Intel blindsided by Nokia Windows Phone deal; N9-01 could debut at MWC 2011

Nokia's deal with Microsoft took up most of the news cycle on Friday – there's always our "Everything you need to know" roundup, if you're feeling behind the curve – and it looks like the revelations aren't stopping now. Amid New York Stock Exchange share prices diving 15.1-percent on Friday as the market failed to be quite so enthused as Stephen Elop and Steve Ballmer, there's also TechCrunch speculation that Intel – Nokia's MeeGo partner – knew nothing of the Windows Phone deal prior to its Friday announcement.

Nokia and Intel announced the merging of Maemo and Moblin into the MeeGo platform back at MWC 2010, with since-ousted Nokia CEO Olli-Pekka Kallasvuo insisting that "MeeGo heralds a new era of mobile computing." That era quickly lost its shine, however, with the first MeeGo device launch missing its Q2 2010 release window and still yet to make an appearance.

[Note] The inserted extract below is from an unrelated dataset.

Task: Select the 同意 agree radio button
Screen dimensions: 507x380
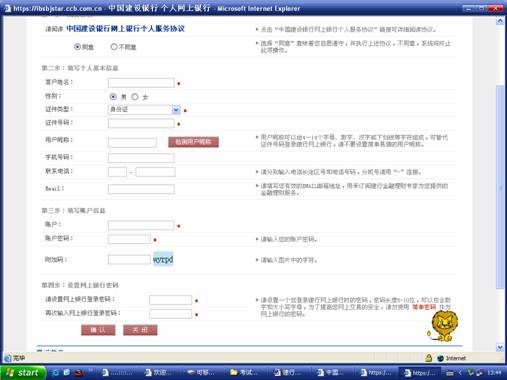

According to sources close to Intel, the chip company is "extremely concerned" that Nokia will slash its engineering commitment to MeeGo as it pushes it back into the labs as a developmental platform. That could leave Intel's Atom processor ambitions floundering, since MeeGo was to be the company's main push into smartphones and other mobile devices.

Meanwhile, the axed Nokia N9-00, a QWERTY slider originally expected to be the first commercial MeeGo product, was apparently canned after operators expressed significant concerns over its hinge mechanism. Instead, Nokia may be bringing the N9-01 – a touchscreen-only version of the handset – to Mobile World Congress this week, complete with a custom UI the handiwork of "a three person external team rather than any of Nokia's hundreds of internal designers."